The characterization of plant derived-carbon dots and its responses on chlorophyll a fluorescence kinetics, radical accumulation in guard cells, cellular redox state and antioxidant system in chromium stressed-Lactuca sativa.

Based on their chemical structure and catalytic features, carbon dots (CDs) demonstrate great advantages for agricultural systems. The improvements in growth, photosynthesis, nutrient assimilation and resistance are provided by CDs treatments under control or adverse conditions. However, there is no data on how CDs can enhance the tolerance against chromium toxicity on gas exchange, photosynthetic machinery and ROS-based membrane functionality. The present study was conducted to evaluate the impacts of the different concentrations of orange peel derived-carbon dots (50-100-200-500 mg L-1 CD) on growth, chlorophyll fluorescence, phenomenological fluxes between photosystems, photosynthetic performance, ROS accumulation and antioxidant system under chromium stress (Cr, 100 μM chromium (VI) oxide) in Lactuca sativa.

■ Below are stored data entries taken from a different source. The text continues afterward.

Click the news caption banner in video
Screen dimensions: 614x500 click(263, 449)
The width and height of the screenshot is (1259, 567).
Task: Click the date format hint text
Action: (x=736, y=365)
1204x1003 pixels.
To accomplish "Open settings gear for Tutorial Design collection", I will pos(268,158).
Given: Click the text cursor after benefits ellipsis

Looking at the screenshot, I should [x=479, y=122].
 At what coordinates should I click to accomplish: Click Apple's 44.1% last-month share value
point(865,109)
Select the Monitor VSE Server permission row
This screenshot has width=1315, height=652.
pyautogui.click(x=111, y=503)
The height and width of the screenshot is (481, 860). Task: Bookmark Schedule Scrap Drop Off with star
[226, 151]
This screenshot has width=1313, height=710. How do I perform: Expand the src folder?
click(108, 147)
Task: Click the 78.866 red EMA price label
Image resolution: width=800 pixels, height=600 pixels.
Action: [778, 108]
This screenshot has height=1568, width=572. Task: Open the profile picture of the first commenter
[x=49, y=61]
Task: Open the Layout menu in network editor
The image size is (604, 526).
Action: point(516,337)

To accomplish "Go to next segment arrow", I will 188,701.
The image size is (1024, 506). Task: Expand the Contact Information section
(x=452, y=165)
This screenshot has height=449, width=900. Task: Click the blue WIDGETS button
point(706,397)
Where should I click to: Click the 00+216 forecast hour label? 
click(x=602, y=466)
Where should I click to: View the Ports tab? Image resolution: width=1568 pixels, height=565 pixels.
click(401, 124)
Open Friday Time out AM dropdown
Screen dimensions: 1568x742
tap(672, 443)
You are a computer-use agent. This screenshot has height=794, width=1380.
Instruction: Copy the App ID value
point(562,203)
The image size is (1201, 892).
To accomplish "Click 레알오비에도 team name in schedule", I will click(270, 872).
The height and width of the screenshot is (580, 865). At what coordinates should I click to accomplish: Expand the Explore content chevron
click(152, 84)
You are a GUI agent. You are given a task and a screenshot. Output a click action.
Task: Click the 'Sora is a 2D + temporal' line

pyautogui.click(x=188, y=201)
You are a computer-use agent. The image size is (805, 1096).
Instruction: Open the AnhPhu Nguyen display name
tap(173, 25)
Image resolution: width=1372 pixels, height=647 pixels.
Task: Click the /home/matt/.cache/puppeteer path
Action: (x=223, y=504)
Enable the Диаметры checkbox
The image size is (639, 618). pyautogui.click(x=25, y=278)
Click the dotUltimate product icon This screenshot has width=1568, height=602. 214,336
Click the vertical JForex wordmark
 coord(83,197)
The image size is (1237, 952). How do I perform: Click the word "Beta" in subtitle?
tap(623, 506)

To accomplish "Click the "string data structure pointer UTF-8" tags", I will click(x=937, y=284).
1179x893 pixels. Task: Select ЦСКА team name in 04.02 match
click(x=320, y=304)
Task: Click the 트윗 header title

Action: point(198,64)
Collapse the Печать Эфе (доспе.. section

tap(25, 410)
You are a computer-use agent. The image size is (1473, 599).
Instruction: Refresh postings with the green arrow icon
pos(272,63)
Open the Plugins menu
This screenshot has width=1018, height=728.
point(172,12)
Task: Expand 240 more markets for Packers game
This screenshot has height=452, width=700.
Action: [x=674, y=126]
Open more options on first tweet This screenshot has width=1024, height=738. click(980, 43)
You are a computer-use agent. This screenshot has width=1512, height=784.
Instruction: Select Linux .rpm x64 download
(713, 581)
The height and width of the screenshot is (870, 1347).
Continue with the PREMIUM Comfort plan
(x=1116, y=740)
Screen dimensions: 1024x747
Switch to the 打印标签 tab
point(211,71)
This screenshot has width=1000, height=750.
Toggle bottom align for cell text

CDs removed the Cr-reduced changes in growth (RGR), water content (RWC) and proline (Pro) content. Compared to stress, CD exposures caused an alleviation in carbon assimilation rate, stomatal conductance, transpiration rate, carboxylation efficiency, chlorophyll fluorescence (Fv /Fm ) and potential photochemical efficiency (Fv /Fo ). Cr toxicity disrupted the energy fluxes (ABS/RC, TRo /RC, ETo /RC and DIo /RC), quantum yields and, efficiency (ΨEo and φRo ), dissipation of energy (DIo /RC) and performance index (PIABS and PItotal ). An amelioration in these parameters was provided by CD addition to Cr-applied plants. Stressed plants had high activities of superoxide dismutase (SOD), peroxidase (POX) and ascorbate peroxidase (APX), which could not prevent the increase of H2 O2 and lipid peroxidation (TBARS content). While all CDs induced SOD and catalase (CAT) in response to stress, POX and enzyme/non-enzymes related to ascorbate-glutathione (AsA-GSH) cycle (APX, monodehydroascorbate reductase (MDHAR) and dehydroascorbate reductase (DHAR), the contents of AsA and, GSH) were activated by 50-100-200 mg L-1 CD. CDs were able to protect the AsA regeneration, GSH/GSSG and GSH redox status. The decreases in H2 O2 content might be attributed to the increased activity of glutathione peroxidase (GPX). Therefore, all CD applications minimized the Cr stress-based disturbances (TBARS content) by controlling ROS accumulation, antioxidant system and photosynthetic machinery. In conclusion, CDs have the potential to be used as a biocompatible inducer in removing the adverse effects of Cr stress in lettuce plants.